Some events remain clear in our minds no matter how many years have passed.
I can remember the events of 10 years ago like it was just yesterday.
I was 19 years old, in college.
On the Tuesday morning, I was driving to school in my Ford Probe, heading for a 9am Religious Studies class. Just before I got out of my car, I heard on the radio that a plane had hit the World Trade Centre. I remember thinking "wow, that's insane". But, thinking it was one of those strange, freak things, I got out of my car and walked to class.
I got to class and sat in my usual spot. My classmates started trickling in, everyone asking if we had heard about the plane that crashed into a building. Soon it was 9:05, then 9:10, then 9:15.... we started wondering if our prof, Jack W. was coming to class. None of us knew at this point that a second plane had hit the second tower. This was before the time of Blackberries and iPhones, before news was at our fingertips 24/7.
After waiting the obligatory 20 minutes, we all started to trickle out. It would seem that our normally punctual Prof wasn't coming. Maybe he was sick and had forgotten to get someone to post a note on the door of the classroom. (At our next class, on the Thursday, we found out that he was glued to his tv, like the rest of us were later that day).
Since I didn't have another class until later that afternoon, I headed back to my car and went back to my apartment. I don't remember hearing anything on the radio on the short drive home but remember walking in the door of the apartment to find my roommate sitting on the sofa, glued to the tv.
She was supposed to be in class as well. When I asked what she was doing home, she just pointed at the tv. I came further into the apartment to better see the tv and saw what she was watching in horror. Footage of a second plane slamming into the second tower kept replaying on every station.
While we couldn't quite grasp the enormity of how this one event would help to shape many aspects of the rest of our lives, we knew without a doubt that the world as we knew it had changed. Before I was 20, my ignorant, safe, naive little world was split wide open and I truly became aware of the terror and horrendous nature of some people.
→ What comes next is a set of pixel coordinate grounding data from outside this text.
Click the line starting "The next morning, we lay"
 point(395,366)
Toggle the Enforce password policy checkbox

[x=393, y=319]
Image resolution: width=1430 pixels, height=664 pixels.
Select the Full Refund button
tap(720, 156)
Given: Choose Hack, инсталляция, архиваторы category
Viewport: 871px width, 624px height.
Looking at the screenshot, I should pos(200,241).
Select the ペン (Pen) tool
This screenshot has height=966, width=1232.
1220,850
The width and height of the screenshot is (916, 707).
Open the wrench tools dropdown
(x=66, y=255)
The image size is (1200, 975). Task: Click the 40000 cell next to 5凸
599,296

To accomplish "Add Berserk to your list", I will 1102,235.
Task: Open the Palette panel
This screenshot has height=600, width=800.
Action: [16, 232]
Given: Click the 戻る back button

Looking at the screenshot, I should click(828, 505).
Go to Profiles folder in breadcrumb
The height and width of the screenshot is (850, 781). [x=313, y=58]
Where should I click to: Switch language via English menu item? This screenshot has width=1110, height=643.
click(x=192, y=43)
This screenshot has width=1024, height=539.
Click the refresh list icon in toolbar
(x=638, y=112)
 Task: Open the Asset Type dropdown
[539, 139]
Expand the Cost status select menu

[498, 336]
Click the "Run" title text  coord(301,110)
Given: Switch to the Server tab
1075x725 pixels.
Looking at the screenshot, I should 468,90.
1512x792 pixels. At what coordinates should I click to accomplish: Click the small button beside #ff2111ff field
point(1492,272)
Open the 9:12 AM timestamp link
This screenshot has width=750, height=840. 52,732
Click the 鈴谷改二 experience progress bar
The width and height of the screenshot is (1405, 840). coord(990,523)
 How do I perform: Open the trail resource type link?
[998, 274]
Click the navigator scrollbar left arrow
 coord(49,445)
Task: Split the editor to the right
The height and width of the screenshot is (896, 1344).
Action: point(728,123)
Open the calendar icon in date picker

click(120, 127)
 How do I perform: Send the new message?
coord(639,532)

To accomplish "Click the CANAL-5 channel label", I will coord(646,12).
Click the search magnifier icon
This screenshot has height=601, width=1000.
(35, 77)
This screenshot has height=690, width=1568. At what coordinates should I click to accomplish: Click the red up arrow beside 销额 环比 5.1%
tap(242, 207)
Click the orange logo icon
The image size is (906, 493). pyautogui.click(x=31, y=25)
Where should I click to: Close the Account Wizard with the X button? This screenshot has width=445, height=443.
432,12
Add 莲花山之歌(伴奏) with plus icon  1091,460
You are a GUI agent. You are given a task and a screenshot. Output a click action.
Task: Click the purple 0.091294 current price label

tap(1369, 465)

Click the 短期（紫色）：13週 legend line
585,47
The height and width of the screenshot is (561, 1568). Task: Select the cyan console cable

There was fear, disbelief, shock, grief......
Images from that day are still sharp as photographs in my mind. Ten years later, I remember with an ache in my heart and sadness for all those that lost their lives, those that lost family members, and those that sacrificed their safety and time to search for survivors and later, bodies.
While I am not an American, I do mourn and remember this pivotal day in history.
To our neighbours to the South- we remember with you.